* **Material provided**:

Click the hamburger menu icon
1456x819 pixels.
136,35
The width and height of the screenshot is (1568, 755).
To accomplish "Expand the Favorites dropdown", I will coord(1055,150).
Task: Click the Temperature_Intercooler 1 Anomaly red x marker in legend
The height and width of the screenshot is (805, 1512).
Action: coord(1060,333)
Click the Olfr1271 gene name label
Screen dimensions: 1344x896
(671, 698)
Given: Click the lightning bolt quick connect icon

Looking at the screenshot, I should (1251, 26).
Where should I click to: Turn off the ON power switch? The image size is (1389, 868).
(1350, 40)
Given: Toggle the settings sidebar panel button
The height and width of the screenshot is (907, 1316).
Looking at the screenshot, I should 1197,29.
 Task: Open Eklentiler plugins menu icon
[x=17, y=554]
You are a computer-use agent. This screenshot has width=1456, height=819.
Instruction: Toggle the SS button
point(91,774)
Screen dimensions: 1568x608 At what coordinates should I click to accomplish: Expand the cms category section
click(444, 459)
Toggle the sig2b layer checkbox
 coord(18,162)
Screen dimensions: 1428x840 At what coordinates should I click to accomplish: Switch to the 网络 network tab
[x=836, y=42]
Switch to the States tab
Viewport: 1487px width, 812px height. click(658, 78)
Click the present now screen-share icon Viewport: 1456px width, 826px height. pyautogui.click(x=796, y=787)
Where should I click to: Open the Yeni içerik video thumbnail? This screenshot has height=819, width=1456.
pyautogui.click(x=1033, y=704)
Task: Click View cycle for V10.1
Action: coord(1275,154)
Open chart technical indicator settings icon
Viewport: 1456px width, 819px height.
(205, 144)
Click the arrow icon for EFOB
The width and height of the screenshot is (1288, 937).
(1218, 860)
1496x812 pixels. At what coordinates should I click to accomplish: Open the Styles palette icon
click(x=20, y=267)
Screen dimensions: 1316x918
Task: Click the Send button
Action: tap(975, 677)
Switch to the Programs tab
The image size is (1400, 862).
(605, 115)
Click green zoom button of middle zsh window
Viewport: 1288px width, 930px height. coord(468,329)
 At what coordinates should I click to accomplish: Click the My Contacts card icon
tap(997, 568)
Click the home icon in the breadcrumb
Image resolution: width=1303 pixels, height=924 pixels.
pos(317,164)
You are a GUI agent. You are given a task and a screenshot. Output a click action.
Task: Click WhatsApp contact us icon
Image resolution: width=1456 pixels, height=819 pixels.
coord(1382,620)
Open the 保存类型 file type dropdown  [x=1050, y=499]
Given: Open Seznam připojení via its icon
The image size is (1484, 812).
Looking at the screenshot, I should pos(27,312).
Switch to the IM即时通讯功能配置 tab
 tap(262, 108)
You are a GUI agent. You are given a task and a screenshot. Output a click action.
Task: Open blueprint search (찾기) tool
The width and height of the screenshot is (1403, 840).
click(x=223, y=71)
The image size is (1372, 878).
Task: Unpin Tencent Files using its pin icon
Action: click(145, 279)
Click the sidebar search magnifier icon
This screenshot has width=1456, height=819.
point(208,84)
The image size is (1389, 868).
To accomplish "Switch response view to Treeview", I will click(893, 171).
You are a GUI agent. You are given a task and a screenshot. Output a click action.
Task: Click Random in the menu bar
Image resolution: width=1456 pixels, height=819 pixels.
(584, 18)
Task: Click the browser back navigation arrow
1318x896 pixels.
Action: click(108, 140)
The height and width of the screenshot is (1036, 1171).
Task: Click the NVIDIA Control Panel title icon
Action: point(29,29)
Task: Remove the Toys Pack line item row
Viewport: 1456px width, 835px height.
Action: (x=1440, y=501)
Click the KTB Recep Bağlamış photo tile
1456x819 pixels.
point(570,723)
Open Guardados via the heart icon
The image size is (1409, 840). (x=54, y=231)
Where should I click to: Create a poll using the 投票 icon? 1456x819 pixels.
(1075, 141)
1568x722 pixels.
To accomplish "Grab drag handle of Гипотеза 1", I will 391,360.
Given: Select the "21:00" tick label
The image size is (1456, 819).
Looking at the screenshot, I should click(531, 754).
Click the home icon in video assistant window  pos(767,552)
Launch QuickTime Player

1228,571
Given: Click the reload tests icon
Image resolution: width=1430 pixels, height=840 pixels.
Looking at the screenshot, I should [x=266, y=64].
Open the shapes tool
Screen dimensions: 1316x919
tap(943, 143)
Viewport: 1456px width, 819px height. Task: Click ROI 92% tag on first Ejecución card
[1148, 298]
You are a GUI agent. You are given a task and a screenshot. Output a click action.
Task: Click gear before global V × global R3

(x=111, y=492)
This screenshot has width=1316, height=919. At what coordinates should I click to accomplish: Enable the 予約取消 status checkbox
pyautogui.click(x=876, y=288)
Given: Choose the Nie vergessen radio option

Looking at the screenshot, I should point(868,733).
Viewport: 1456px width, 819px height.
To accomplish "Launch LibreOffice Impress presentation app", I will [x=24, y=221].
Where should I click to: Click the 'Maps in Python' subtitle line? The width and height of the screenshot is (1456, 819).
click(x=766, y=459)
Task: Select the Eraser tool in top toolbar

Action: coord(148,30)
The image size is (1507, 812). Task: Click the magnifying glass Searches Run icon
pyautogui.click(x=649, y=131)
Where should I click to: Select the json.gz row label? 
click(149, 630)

* **Directions**: Exactly as they appear, print the lines from the one holding "This screenshot has width=1316, height=919." through the final line of the entries, and no others.

* **Solution for this exercise**:
This screenshot has width=1316, height=919. At what coordinates should I click to accomplish: Enable the 予約取消 status checkbox
pyautogui.click(x=876, y=288)
Given: Choose the Nie vergessen radio option

Looking at the screenshot, I should point(868,733).
Viewport: 1456px width, 819px height.
To accomplish "Launch LibreOffice Impress presentation app", I will [x=24, y=221].
Where should I click to: Click the 'Maps in Python' subtitle line? The width and height of the screenshot is (1456, 819).
click(x=766, y=459)
Task: Select the Eraser tool in top toolbar

Action: coord(148,30)
The image size is (1507, 812). Task: Click the magnifying glass Searches Run icon
pyautogui.click(x=649, y=131)
Where should I click to: Select the json.gz row label? 
click(149, 630)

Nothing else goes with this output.